Note : This transformation is known to be unreliable, might cause some unexpected behaviour and could be deprecated soon in a future release. Refer to issue #1207 for further information..
replaceNulls
Replaces NUL bytes in input with space characters (ASCII 0x20).
urlDecode
Decodes a URL-encoded input string. Invalid encodings (i.e., the ones that use non-hexadecimal characters, or the ones that are at the end of string and have one or two bytes missing) are not converted, but no error is raised.
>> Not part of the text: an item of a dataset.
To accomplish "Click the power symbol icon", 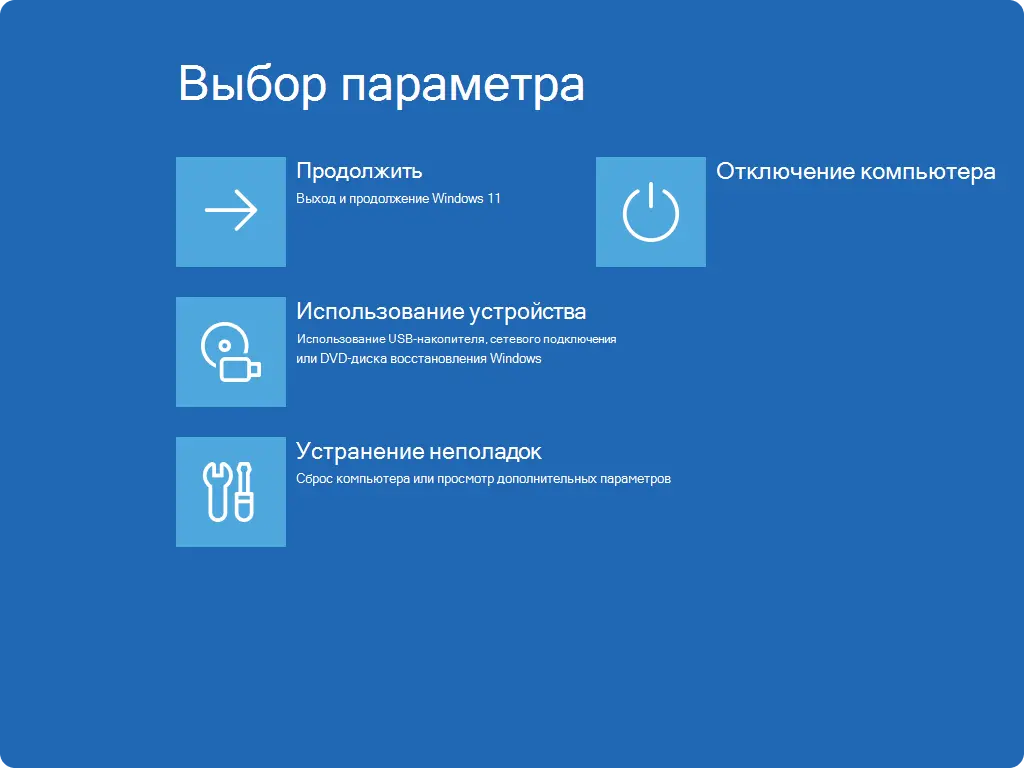I will coord(651,212).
To detect invalid encodings, use the @validateUrlEncoding operator on the input data first. The transformation function should not be used against variables that have already been URL-decoded (such as request parameters) unless it is your intention to perform URL decoding twice!
uppercase
Converts all characters to uppercase using the current C locale.
urlDecodeUni
Like urlDecode, but with support for the Microsoft-specific %u encoding. If the code is in the range of FF01-FF5E (the full-width ASCII codes), then the higher byte is used to detect and adjust the lower byte. Otherwise, only the lower byte will be used and the higher byte zeroed.
urlEncode
Encodes input string using URL encoding.
utf8toUnicode
Converts all UTF-8 characters sequences to Unicode. This help input normalization specially for non-english languages minimizing false-positives and false-negatives.
sha1
Calculates a SHA1 hash from the input string. The computed hash is in a raw binary form and may need encoded into text to be printed (or logged). Hash functions are commonly used in combination with hexEncode (for example, t:sha1,t:hexEncode).
trimLeft
Removes whitespace from the left side of the input string.
trimRight
Removes whitespace from the right side of the input string.
trim
Removes whitespace from both the left and right sides of the input string.